» Work order
Check the entries below and say how many lines include the word "column". No other text is wanted.

» Stored data

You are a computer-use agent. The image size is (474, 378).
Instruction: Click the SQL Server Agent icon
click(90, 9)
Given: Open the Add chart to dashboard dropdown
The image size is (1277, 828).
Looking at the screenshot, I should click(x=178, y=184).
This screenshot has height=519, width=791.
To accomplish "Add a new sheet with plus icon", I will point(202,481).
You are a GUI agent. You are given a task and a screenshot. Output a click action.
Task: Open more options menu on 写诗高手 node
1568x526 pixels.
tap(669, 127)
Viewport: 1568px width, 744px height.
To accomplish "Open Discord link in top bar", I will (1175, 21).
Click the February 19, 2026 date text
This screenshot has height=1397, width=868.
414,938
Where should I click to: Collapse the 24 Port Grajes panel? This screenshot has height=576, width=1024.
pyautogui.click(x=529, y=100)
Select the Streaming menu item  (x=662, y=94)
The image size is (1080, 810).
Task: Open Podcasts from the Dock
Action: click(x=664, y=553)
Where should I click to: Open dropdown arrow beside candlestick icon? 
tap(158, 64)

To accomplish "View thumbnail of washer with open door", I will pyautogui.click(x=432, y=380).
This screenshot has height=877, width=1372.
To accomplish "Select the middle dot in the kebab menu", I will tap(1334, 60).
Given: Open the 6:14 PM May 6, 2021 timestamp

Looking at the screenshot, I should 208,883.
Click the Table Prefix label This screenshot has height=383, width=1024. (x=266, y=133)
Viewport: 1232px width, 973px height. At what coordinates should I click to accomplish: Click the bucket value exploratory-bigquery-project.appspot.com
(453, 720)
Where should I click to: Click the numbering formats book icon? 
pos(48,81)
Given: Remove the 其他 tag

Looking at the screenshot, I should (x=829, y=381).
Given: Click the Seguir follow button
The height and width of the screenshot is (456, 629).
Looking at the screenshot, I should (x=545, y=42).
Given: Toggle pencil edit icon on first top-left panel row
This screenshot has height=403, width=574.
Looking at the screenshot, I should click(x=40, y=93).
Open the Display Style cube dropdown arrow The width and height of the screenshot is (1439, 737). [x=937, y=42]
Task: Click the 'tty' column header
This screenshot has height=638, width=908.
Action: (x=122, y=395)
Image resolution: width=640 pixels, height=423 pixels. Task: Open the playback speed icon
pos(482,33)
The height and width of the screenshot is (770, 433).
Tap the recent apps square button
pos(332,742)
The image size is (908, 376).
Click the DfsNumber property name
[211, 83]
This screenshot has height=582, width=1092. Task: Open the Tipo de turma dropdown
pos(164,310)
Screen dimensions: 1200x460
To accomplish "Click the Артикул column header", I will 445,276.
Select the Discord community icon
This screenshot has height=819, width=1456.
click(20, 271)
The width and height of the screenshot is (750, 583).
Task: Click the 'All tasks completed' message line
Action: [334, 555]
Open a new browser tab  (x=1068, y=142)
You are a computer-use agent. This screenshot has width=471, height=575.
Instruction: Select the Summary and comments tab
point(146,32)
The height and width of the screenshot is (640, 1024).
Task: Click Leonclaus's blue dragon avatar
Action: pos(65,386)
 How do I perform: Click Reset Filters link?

» Answer space
2